═════ Given information

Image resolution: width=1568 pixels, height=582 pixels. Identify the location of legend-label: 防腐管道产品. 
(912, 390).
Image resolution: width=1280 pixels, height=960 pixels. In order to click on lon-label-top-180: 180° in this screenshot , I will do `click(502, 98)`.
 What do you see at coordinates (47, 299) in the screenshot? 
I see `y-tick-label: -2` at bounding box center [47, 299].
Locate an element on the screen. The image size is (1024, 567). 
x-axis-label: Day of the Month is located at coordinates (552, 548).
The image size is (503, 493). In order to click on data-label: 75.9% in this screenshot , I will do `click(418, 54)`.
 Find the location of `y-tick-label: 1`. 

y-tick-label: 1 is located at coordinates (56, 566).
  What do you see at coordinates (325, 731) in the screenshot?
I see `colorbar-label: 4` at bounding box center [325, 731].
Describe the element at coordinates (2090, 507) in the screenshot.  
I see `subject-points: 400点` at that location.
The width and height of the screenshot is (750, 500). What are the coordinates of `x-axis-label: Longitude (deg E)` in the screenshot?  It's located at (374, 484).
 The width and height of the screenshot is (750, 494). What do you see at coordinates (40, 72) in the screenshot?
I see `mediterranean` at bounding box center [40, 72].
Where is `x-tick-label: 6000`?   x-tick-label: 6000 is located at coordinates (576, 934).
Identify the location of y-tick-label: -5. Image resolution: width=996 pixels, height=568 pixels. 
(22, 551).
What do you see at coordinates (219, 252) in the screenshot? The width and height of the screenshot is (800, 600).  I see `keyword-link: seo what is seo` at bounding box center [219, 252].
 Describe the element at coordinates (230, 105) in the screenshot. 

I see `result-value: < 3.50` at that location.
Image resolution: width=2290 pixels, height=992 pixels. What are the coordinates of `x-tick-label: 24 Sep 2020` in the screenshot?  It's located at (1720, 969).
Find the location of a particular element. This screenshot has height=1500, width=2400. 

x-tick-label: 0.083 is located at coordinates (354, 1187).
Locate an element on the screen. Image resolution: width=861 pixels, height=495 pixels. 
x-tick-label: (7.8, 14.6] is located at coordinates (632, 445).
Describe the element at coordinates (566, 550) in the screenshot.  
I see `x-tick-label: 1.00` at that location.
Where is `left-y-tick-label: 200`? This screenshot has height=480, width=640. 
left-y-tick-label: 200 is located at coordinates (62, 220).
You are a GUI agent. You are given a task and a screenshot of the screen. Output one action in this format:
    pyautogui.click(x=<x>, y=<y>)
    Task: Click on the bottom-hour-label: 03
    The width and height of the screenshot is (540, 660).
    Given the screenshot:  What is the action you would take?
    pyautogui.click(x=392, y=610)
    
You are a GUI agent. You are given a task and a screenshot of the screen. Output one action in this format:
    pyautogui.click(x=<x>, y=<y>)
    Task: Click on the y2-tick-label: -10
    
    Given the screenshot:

══════════

## [What to work on]
Rewrite the entries above with each occurrence of "Image resolution" swapped for "Screen size", keeping everything else unchanged.

## [Completed exercise]
Screen size: width=1568 pixels, height=582 pixels. Identify the location of legend-label: 防腐管道产品. 
(912, 390).
Screen size: width=1280 pixels, height=960 pixels. In order to click on lon-label-top-180: 180° in this screenshot , I will do `click(502, 98)`.
 What do you see at coordinates (47, 299) in the screenshot? 
I see `y-tick-label: -2` at bounding box center [47, 299].
Locate an element on the screen. The image size is (1024, 567). 
x-axis-label: Day of the Month is located at coordinates (552, 548).
The image size is (503, 493). In order to click on data-label: 75.9% in this screenshot , I will do `click(418, 54)`.
 Find the location of `y-tick-label: 1`. 

y-tick-label: 1 is located at coordinates (56, 566).
  What do you see at coordinates (325, 731) in the screenshot?
I see `colorbar-label: 4` at bounding box center [325, 731].
Describe the element at coordinates (2090, 507) in the screenshot.  
I see `subject-points: 400点` at that location.
The width and height of the screenshot is (750, 500). What are the coordinates of `x-axis-label: Longitude (deg E)` in the screenshot?  It's located at (374, 484).
 The width and height of the screenshot is (750, 494). What do you see at coordinates (40, 72) in the screenshot?
I see `mediterranean` at bounding box center [40, 72].
Where is `x-tick-label: 6000`?   x-tick-label: 6000 is located at coordinates (576, 934).
Identify the location of y-tick-label: -5. Screen size: width=996 pixels, height=568 pixels. 
(22, 551).
What do you see at coordinates (219, 252) in the screenshot? The width and height of the screenshot is (800, 600).  I see `keyword-link: seo what is seo` at bounding box center [219, 252].
 Describe the element at coordinates (230, 105) in the screenshot. 

I see `result-value: < 3.50` at that location.
Screen size: width=2290 pixels, height=992 pixels. What are the coordinates of `x-tick-label: 24 Sep 2020` in the screenshot?  It's located at (1720, 969).
Find the location of a particular element. This screenshot has height=1500, width=2400. 

x-tick-label: 0.083 is located at coordinates (354, 1187).
Locate an element on the screen. Screen size: width=861 pixels, height=495 pixels. 
x-tick-label: (7.8, 14.6] is located at coordinates (632, 445).
Describe the element at coordinates (566, 550) in the screenshot.  
I see `x-tick-label: 1.00` at that location.
Where is `left-y-tick-label: 200`? This screenshot has height=480, width=640. 
left-y-tick-label: 200 is located at coordinates (62, 220).
You are a GUI agent. You are given a task and a screenshot of the screen. Output one action in this format:
    pyautogui.click(x=<x>, y=<y>)
    Task: Click on the bottom-hour-label: 03
    The width and height of the screenshot is (540, 660).
    Given the screenshot:  What is the action you would take?
    pyautogui.click(x=392, y=610)
    
You are a GUI agent. You are given a task and a screenshot of the screen. Output one action in this format:
    pyautogui.click(x=<x>, y=<y>)
    Task: Click on the y2-tick-label: -10
    
    Given the screenshot:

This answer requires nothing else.